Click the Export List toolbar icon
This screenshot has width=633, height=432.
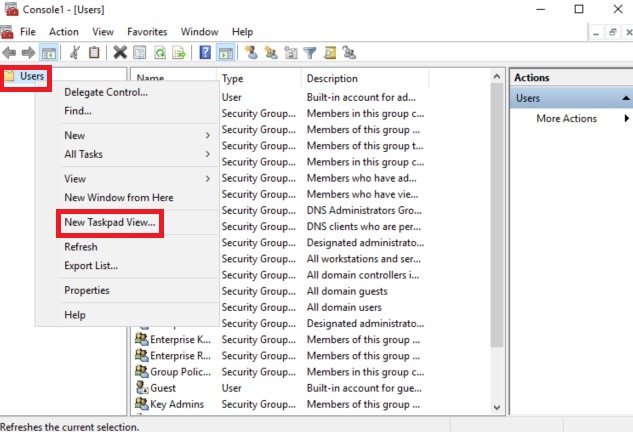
==
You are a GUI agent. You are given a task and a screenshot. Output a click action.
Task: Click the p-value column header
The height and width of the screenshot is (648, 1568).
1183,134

> **Required work**
Each line in the entries above, starting at the line with "Click the Export List toolbar icon" and ending at the line with "This screenshot has width=633, height=432.", is to be printed exactly, and only those lines.

> **Finished task**
Click the Export List toolbar icon
This screenshot has width=633, height=432.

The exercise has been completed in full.